**AIM A**
How would you render the sentence "Correct estimation of the camera positions is paramount for the depth estimation." from the passage on camera location estimation in Spanish?

**PASSAGE TO READ**
## BEGIN
As is visible in Figure 5, the proposed method matches the VOODOO tracker whether it starts from disparity maps estimated by Kim et al., or disparity maps estimated by our earlier method [16].
Clearly, the case of known disparity maps is an atypical case and we need to evaluate the method when it uses estimated disparity maps as well. For our own test scenarios (see Figure 6), no high-quality disparity maps are available. Therefore, we first perform the disparity estimation on one pair of images, and then use this estimate of the disparity for the location estimation. We regress VOODOO’s locations estimates to a single line and project all camera locations on that line to arrive at a set of linear locations estimates for the cameras. In Figure 7, it is visible that here, too, our proposed method fares better than the VOODOO tracker.

3.3. Estimation in a Practical Setting

In order to test the proposed approach in a practical set-up, we have used a rail-mounted camera (propelled manually) to capture a static scene. The camera’s motion is linear and perpendicular to its look direction, such that the prerequisites of the method are fulfilled. Consider an example input frame and its two-view depth estimate from stereomatching as given in Figure 8. This is the input depth map that was used to estimate the locations of the cameras and rectify the epipolar plane images as given in Figure 9 (i.e., resample them by simulating uniformly distributed camera positions). It is illustrated that, while the entire left portion of the image suffers from a poor disparity estimate, the correct right half still results in correctly estimated camera locations. Additionally, the monotonicity constraints force the location estimates to enter the neighbourhood of the local minima. We note that, while the disparity estimate appears completely off, it was estimated using the method on which our location estimation is based [16]. That is to say, the areas where the estimate is off are those where stereomatching itself is ill-defined (i.e., occlusions or homogeneous areas). In essence, this means that, for that area, it is hard to discriminate between various depth estimates and, by extension, those areas will hold little sway over the camera position estimation. Hence, our approach is robust to such errors in the input map.
We also show the impact of a correct location estimation. Figure 10a shows the estimated disparity for the manually recorded sequence, using all input views. The left image shows the estimated disparity field based on a faulty location hypothesis: uniform camera speed. The right image shows the disparity estimate when using our proposed approach to estimate the camera locations.
One can see that the estimation exploiting multiple views (with the correct camera locations) is able to avoid the issues in the left half of the input frame that were present in the two-view scenario in Figure 8. Moreover, one can also see that Figure 10a contains errors that are not present in Figure 10b, e.g., the depth of the elephant, or near the edges of the statue. Correct estimation of the camera positions is paramount for the depth estimation.
## END
**RECORD EXTRACTS**
## BEGIN
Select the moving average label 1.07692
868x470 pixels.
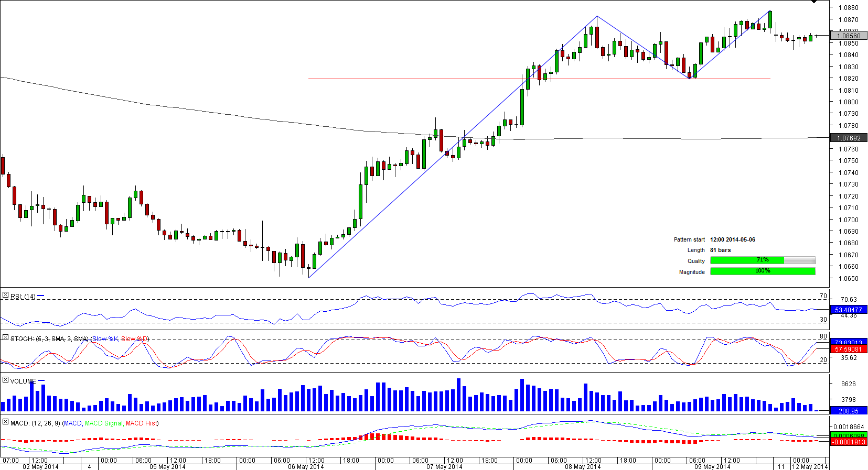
## END
## BEGIN
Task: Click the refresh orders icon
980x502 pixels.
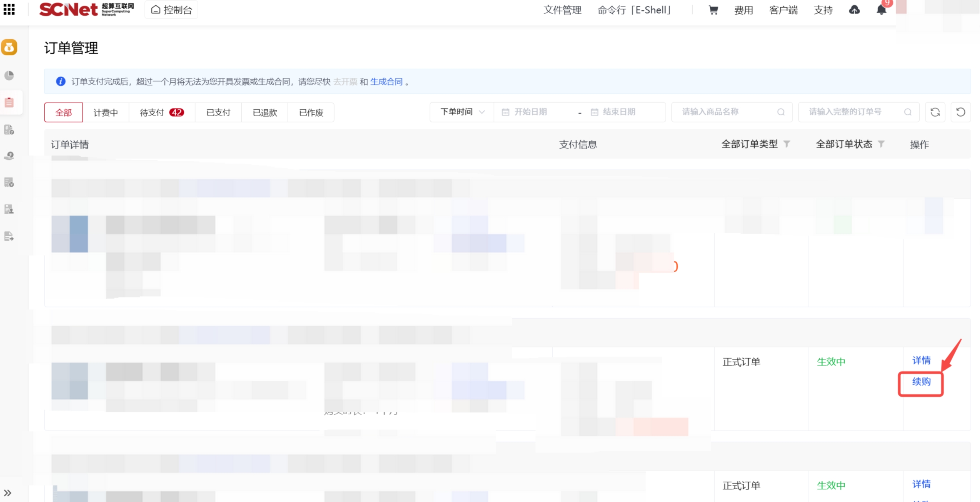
## END
## BEGIN
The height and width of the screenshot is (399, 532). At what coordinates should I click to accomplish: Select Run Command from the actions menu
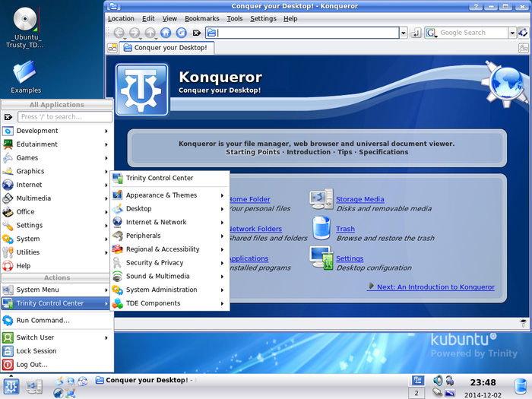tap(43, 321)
## END
**AIM B**
Can you write out the rows above word for word, beginning at the line that has "The height and" and stopping after "tap(43, 321)", with the pictures left out?

**REPLY A**
La estimación correcta de las posiciones de la cámara es fundamental para la estimación de la profundidad.

**REPLY B**
The height and width of the screenshot is (399, 532). At what coordinates should I click to accomplish: Select Run Command from the actions menu
tap(43, 321)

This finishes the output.